BIMBINGAN TEKNIS PEMBANGUNAN SISTEM RADIO KOMUNIKASI RAPID DEPLOYMENT

Badan Nasional Penanggulangan Bencana (BNPB) menyelenggarakan Bimbingan  teknis Sistem Radio Komunikasi Rapid Deployment Pada tanggal 08 s/s 10 desember 2013 di HOtel Aston, Bogor, Provinsi Jawa Barat. Kegiatan ini dihadiri oleh BPBD Provinsi dan BPBD Kabupaten yaitu BPPBD PROV ACEH, SUMATERA BARAT, BENGKULU, LAMPUNG, JAWA BARAT, BANTEN, JAWA TENGAH, JAWA TIMUR, DIY, KAB MENTAWAI dan BNPB


Acara tersebut dibuka oleh Kepala Pusat Data,Informasi dan Humas DR. Sutopo Purwo Nugroho. Dalam sambutannya beliau mengatakan pentingnya bimbingan teknis ini dalam rangka penguatan kapasitas BPBD terkait bantuan radio komunikasi rapid deployment yang akan diberikan BNPB kepada BPBD tahun ini. Mengenai bantuan tersebut Sutopo mengatakan bantuan ini diadakan untuk mendukung empat program besar pemerintah tentang masterplan tsunami yaitu penguatan rantai peringatan dini tsunami, pembangunan tempat evakuasi sementara (shelter), peningkatan kapasitas dan kesiapsiagaan, dan pembangunan industri instrumentasi kebencanaan dalam negeri.
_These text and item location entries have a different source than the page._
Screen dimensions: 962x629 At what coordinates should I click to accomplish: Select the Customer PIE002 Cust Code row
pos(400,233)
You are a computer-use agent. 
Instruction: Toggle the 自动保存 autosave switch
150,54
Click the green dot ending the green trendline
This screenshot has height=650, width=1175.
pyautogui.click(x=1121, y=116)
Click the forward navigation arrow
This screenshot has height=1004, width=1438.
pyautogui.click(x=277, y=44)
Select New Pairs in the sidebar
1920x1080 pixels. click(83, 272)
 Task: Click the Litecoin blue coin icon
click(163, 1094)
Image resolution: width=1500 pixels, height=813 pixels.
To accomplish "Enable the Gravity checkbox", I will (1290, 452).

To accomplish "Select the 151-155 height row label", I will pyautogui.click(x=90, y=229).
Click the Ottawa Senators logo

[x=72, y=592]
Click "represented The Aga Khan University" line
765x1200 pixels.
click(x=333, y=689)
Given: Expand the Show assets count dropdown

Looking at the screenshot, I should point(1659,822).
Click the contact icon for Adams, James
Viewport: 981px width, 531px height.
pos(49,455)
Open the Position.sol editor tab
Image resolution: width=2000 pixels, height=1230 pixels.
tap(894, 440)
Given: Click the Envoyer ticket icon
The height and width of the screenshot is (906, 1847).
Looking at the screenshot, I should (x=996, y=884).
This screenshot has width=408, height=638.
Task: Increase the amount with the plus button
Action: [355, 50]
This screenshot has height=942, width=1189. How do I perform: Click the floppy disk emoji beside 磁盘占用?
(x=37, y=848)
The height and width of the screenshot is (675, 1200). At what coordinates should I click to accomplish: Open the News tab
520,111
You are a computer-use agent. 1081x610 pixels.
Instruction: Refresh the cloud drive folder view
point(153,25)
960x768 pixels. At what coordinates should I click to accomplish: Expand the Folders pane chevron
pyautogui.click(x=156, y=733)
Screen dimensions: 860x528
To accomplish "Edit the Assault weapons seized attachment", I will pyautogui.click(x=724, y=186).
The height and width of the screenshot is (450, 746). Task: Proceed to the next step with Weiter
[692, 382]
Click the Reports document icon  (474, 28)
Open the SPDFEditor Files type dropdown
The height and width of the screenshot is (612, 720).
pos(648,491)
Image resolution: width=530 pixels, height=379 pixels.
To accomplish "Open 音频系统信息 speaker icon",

Daerah-daerah yang diberikan bantuan radio komunikasi ini adalah daerah rawan tsunami untuk itu perlu adanya alat komunikasi yang handal dan efektif.


Dalam bimbingan teknis ini para peserta dilatihkan mengenai penggunaan alat komunikasi menggunakan frekuensi radio HF, VHF, dan pendirian antenna hidrolic HF dan VHF. Para peserta dibagi ke dalam tiga group dimana setiap group mencoba alat tersebut didampingi oleh instruktur yang didatangkan langsung dari australia.


Diharapkan dengan bimbingan teknis radio komunikasi yang diberikan pada bimbingan teknis kali ini, dapat meningkatkan kapasitas sumber daya manusia di  BPBD Provinsi dan Kabupaten dalam penggunaan radio komunikasi rapid deployment terkait yang diberikan BNPB.